Exercise inputs:
Begin
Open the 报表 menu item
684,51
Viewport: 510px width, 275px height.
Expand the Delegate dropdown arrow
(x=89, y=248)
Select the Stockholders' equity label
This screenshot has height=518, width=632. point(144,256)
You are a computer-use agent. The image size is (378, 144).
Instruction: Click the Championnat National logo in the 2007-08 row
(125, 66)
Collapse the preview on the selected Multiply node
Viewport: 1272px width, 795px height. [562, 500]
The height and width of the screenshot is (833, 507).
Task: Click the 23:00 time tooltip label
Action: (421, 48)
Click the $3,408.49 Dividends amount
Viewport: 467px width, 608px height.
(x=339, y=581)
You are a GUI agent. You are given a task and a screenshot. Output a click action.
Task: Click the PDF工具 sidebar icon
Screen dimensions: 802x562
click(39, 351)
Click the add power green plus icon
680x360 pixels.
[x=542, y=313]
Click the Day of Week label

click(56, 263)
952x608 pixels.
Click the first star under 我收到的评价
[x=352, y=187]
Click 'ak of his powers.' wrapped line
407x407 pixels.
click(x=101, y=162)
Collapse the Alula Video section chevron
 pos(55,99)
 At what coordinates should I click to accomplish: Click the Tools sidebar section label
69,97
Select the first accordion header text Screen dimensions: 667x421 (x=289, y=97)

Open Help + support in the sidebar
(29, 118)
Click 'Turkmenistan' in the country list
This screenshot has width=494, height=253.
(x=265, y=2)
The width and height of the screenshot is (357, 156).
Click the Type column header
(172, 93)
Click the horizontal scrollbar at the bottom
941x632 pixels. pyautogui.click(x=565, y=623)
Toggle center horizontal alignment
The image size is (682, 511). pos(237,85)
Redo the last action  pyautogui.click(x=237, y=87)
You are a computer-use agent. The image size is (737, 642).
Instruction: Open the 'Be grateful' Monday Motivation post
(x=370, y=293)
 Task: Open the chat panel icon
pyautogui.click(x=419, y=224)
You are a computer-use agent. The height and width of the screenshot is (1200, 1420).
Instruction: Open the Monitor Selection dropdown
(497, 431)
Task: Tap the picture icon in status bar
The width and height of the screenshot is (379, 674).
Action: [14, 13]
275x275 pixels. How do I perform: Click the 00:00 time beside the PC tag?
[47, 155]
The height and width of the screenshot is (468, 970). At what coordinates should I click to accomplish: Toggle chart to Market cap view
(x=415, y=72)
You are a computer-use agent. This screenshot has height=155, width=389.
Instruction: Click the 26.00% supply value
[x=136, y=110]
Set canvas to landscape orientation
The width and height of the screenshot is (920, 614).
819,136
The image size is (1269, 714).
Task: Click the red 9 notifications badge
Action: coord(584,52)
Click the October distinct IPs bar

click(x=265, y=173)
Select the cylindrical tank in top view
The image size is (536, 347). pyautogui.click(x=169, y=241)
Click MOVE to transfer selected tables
End
Work instructions: Update the listing above by replacing "sidebar" with "side panel" wherever it occurs and leaving all other text unchanged.

Solved problem:
Open the 报表 menu item
684,51
Viewport: 510px width, 275px height.
Expand the Delegate dropdown arrow
(x=89, y=248)
Select the Stockholders' equity label
This screenshot has height=518, width=632. point(144,256)
You are a computer-use agent. The image size is (378, 144).
Instruction: Click the Championnat National logo in the 2007-08 row
(125, 66)
Collapse the preview on the selected Multiply node
Viewport: 1272px width, 795px height. [562, 500]
The height and width of the screenshot is (833, 507).
Task: Click the 23:00 time tooltip label
Action: (421, 48)
Click the $3,408.49 Dividends amount
Viewport: 467px width, 608px height.
(x=339, y=581)
You are a GUI agent. You are given a task and a screenshot. Output a click action.
Task: Click the PDF工具 side panel icon
Screen dimensions: 802x562
click(39, 351)
Click the add power green plus icon
680x360 pixels.
[x=542, y=313]
Click the Day of Week label

click(56, 263)
952x608 pixels.
Click the first star under 我收到的评价
[x=352, y=187]
Click 'ak of his powers.' wrapped line
407x407 pixels.
click(x=101, y=162)
Collapse the Alula Video section chevron
 pos(55,99)
 At what coordinates should I click to accomplish: Click the Tools side panel section label
69,97
Select the first accordion header text Screen dimensions: 667x421 (x=289, y=97)

Open Help + support in the side panel
(29, 118)
Click 'Turkmenistan' in the country list
This screenshot has width=494, height=253.
(x=265, y=2)
The width and height of the screenshot is (357, 156).
Click the Type column header
(172, 93)
Click the horizontal scrollbar at the bottom
941x632 pixels. pyautogui.click(x=565, y=623)
Toggle center horizontal alignment
The image size is (682, 511). pos(237,85)
Redo the last action  pyautogui.click(x=237, y=87)
You are a computer-use agent. The image size is (737, 642).
Instruction: Open the 'Be grateful' Monday Motivation post
(x=370, y=293)
 Task: Open the chat panel icon
pyautogui.click(x=419, y=224)
You are a computer-use agent. The height and width of the screenshot is (1200, 1420).
Instruction: Open the Monitor Selection dropdown
(497, 431)
Task: Tap the picture icon in status bar
The width and height of the screenshot is (379, 674).
Action: [14, 13]
275x275 pixels. How do I perform: Click the 00:00 time beside the PC tag?
[47, 155]
The height and width of the screenshot is (468, 970). At what coordinates should I click to accomplish: Toggle chart to Market cap view
(x=415, y=72)
You are a computer-use agent. This screenshot has height=155, width=389.
Instruction: Click the 26.00% supply value
[x=136, y=110]
Set canvas to landscape orientation
The width and height of the screenshot is (920, 614).
819,136
The image size is (1269, 714).
Task: Click the red 9 notifications badge
Action: coord(584,52)
Click the October distinct IPs bar

click(x=265, y=173)
Select the cylindrical tank in top view
The image size is (536, 347). pyautogui.click(x=169, y=241)
Click MOVE to transfer selected tables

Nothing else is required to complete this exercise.